Non il solito supereroe. Washington riesce
a convivere con Hollywood senza indossare una calzamaglia. "Il fatto è che
oggi gli Studios sono compagnie e gli investitori dicono va bene se esprimi la
tua arte ma noi vogliamo rientrare dei nostri soldi. E così bisogna proporre
idee originali che però arrivino al grande pubblico. Questo mio personaggio è
una sorta di uomo comune, anche se ha un altro tipo di passato, vive tra la gente,
ne comprende sogni e speranze. E il pubblico si affezione a questo uomo pieno
di difetti, sente i suoi problemi. Non è un supereroe, lui vuole aiutare la
gente, è la sua natura. La violenza la esercita solo quando è costretto. Non
cerca vendetta". E Fuqua rincara: "Il nostro è un uomo imperfetto,
senza muscoli scolpiti, con i piedi per terra. Una persona che vuole aiutare
altre persone, con quell'atteggiamento umile che caratterizza anche papa
Francesco. Non voglio fare accostamenti sbagliati, però. L'eroe e Papa
Francesco".
Sex, ex, symbol. La gente vede in me quel che vuole, ma quello che vede non sono io. Magari tra un po' diranno "era sexy" e avranno diritto di farlo. Ma io non so che significa essere un sex simbol, sono un essere umano, non mi esercito ad essere sexy".
Cuor di papà. Uno dei miei figli studia per
diventare regista. Un altro fa l'attore, prima era un giocatore di football ma
in realtà ha sempre amato la recitazione. La sorella fa l'attrice, le
raccomando di studiare Shakespeare e fare esperienza sul palcoscenico. L'ultima
fa la producer, lavora con Quentin Tarantino che l'adora. Quando incontrate
Quentin chiedetegli di lei". E a chi gli chiede, lui che agguantando
l'Oscar da Sidney Poitier ne ha preso il testimone, chi sarà il suo erede
artistico non ha dubbi: "mio figlio. Lo ammetto, sono un padre
orgoglioso".
Cuore di figlio. A chi gli fa notare le umili origini Denzel risponde: "La mia famiglia era ricca di spirito, mia madre, ha novant'anni, non aveva soldi ma mi ha fatto vedere tante cose diverse, tanta cultura, musica, arte. Perfino la Gioconda, quando venne a New York, anche se era tanta la folla che non siamo riusciti a entrare". Per intenderci la mamma di Denzel è quella che il giorno dopo l'Oscar gli disse "a me non importa chi sei porta fuori la spazzatura", e ora lui ride e rincara "perché il concetto per lei è "sono tua madre e quindi fu fai quel che dico io, con o senza Oscar".

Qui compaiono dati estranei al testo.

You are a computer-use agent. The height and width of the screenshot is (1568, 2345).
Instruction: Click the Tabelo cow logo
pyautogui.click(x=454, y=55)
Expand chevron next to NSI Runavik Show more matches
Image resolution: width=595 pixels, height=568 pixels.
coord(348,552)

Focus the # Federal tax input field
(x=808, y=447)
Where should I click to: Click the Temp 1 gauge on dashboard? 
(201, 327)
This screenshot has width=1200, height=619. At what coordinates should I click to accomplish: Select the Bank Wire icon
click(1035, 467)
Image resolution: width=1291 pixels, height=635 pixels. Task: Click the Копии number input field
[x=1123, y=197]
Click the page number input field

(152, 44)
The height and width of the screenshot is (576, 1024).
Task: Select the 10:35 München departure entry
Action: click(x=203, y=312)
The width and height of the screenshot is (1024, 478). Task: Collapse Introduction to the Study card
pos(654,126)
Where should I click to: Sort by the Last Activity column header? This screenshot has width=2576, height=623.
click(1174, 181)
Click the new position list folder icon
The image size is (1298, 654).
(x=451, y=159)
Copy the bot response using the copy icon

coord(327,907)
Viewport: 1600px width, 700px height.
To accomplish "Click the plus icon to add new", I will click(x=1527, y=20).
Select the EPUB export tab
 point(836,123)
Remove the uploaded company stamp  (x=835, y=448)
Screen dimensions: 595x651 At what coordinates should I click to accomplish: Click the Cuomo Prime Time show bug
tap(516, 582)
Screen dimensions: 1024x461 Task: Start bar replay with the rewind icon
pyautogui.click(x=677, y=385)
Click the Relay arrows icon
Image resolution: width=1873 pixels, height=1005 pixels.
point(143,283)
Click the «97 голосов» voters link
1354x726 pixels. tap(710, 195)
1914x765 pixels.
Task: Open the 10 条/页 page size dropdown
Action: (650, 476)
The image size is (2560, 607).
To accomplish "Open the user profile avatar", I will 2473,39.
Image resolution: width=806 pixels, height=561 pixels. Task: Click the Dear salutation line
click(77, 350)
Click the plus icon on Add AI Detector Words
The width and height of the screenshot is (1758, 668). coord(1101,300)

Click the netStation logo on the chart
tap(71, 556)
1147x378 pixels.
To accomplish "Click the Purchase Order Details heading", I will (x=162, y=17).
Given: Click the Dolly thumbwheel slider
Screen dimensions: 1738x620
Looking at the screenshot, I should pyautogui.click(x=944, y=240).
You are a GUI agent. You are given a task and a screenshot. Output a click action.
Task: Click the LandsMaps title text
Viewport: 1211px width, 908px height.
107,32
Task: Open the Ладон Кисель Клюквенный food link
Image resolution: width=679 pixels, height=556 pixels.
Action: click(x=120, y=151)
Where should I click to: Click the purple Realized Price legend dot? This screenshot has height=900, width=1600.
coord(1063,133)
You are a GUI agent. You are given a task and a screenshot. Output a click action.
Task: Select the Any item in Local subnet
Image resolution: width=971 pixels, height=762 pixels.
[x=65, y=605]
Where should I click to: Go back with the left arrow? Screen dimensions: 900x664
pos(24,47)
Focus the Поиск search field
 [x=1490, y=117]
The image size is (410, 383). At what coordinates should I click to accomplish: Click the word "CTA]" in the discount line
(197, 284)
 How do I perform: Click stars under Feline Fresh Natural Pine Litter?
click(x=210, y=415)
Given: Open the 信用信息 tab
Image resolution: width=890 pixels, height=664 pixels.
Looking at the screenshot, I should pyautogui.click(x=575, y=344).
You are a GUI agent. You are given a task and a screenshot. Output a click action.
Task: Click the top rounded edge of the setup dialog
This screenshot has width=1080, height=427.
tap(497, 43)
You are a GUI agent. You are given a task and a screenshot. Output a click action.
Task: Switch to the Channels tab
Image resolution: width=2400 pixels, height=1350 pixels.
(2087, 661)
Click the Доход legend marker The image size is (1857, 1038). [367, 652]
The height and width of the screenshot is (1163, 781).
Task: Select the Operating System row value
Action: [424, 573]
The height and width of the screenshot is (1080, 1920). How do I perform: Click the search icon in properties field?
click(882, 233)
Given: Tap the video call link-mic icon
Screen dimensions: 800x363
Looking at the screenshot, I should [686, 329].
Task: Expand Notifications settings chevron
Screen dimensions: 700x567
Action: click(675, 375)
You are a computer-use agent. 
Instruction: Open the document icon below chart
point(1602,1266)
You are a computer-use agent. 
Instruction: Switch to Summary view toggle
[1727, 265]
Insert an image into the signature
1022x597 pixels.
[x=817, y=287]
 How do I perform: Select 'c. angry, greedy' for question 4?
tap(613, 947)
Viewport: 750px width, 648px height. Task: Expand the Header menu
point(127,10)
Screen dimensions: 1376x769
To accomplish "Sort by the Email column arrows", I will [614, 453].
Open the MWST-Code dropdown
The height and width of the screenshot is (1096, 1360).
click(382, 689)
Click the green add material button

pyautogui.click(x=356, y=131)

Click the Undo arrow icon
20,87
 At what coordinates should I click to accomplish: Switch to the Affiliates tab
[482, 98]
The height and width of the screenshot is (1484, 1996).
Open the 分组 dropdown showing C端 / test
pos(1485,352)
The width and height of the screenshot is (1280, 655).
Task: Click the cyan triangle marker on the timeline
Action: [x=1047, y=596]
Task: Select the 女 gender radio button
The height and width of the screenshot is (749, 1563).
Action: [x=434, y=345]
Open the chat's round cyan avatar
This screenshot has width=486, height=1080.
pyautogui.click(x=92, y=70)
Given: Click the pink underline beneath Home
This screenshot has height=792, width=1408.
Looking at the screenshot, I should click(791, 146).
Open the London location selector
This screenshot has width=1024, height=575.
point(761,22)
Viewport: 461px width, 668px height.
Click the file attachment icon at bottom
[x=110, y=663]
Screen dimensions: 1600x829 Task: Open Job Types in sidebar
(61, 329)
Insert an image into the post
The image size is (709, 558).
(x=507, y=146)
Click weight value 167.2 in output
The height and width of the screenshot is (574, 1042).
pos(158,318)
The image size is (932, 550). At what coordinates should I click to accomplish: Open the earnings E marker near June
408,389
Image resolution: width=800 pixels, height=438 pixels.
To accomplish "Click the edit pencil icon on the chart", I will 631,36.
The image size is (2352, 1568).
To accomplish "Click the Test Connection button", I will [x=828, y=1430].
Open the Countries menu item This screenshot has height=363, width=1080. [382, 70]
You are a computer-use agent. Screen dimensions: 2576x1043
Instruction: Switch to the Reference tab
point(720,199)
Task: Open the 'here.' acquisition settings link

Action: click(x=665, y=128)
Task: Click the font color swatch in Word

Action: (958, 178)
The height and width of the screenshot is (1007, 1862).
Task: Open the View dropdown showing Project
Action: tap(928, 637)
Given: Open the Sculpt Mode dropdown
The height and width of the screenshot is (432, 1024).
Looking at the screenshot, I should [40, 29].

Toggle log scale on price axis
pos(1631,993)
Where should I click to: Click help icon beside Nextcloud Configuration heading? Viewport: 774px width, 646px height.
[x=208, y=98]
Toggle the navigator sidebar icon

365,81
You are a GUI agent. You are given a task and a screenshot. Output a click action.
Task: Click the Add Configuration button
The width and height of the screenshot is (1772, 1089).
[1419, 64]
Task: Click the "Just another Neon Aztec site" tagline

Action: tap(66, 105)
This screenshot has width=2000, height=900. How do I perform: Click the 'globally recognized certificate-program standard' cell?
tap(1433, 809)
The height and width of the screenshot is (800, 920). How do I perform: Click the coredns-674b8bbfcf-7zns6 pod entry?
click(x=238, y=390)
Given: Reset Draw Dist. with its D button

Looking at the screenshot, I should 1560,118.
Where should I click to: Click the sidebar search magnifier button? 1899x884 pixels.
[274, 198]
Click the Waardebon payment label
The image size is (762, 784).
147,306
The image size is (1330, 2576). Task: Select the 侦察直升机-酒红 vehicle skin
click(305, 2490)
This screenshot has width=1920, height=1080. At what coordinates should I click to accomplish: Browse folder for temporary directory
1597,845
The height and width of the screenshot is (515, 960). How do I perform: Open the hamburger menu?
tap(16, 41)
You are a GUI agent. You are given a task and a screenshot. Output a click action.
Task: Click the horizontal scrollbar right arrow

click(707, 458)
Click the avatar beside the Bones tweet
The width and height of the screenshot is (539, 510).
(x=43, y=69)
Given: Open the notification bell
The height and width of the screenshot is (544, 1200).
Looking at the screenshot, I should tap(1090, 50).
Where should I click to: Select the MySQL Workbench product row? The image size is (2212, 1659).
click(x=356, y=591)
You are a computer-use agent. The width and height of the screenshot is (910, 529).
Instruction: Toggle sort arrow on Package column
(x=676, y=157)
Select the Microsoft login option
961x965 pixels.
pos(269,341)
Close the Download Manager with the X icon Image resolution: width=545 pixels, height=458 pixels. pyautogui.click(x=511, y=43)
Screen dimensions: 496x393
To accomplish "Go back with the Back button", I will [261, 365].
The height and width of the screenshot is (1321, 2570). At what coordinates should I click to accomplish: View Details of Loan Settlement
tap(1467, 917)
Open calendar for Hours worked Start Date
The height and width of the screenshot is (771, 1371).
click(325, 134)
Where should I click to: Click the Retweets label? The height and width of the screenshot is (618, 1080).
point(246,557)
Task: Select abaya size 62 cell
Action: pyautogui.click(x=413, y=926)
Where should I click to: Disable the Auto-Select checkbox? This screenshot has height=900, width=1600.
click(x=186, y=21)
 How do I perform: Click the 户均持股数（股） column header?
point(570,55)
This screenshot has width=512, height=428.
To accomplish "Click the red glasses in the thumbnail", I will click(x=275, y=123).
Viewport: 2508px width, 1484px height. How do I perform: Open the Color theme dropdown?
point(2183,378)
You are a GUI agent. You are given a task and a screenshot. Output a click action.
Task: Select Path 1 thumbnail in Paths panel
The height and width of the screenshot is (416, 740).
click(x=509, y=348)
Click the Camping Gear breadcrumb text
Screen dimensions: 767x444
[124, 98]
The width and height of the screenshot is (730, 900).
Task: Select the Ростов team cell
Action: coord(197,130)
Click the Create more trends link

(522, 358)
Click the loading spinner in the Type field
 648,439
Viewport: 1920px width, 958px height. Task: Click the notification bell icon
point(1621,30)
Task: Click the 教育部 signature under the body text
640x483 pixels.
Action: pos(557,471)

L'amico Tony. "Torno volentieri a
lavorare con gli stessi registi - racconta Denzel - con Spike Lee è successo
quattro volte, con Tony Scott cinque, è un beneficio reciproco". E del
regista scomparso dice "era un grande amico e un grande cineasta con cui
amavo lavorare. Mi manca molto, avrà sempre un bel ricordo di lui e sono ancora
molto triste per il modo tragico con cui se ne è andato".
Il mio nome è Bond, Denzel Bond. Sui social media c'è ormai un partito che lo candida a prossimo 007 dopo Craig. Lui sorride, "tutto è nato in una intervista video in cui qualcuno mi chedevo se l'avrei fatto e io, scherzando, ho detto 'sì, lanciamo una campagna', solo che quando la cosa viene scritta si perde lo scherzo. Comunque se me lo chiedono lo faccio, se la sceneggiatura vale".
Magnifico Denzel, tra Leone e Kurosawa. Washington torna a lavorare con Fugua 13 anni dopo Training day, il cui poliziotto corrotto gli è valso l'Oscar. "Abbiamo subito ritrovato la sintonia, siamo come due musicisti jazz", dice Fuqua. E Denzel: "Dopo il pilota alcolizzato di Flight, un ruolo impegnativo, un film pesante, avevo voglia di leggerezza. Uno spettacolo a Broadway, ora The Equalizer e poi un western. Ma più che il remake di I magnifici sette di Sturges, Fuqua pensa a un film ispirato direttamente a I sette samurai di Akira Kurosawa. E mi ha dato da vedere una montagna di film, da Kurosawa a Il buono, il brutto e il cattivo e tanti altri. Ma non ho ancora avuto il tempo di fare i compiti".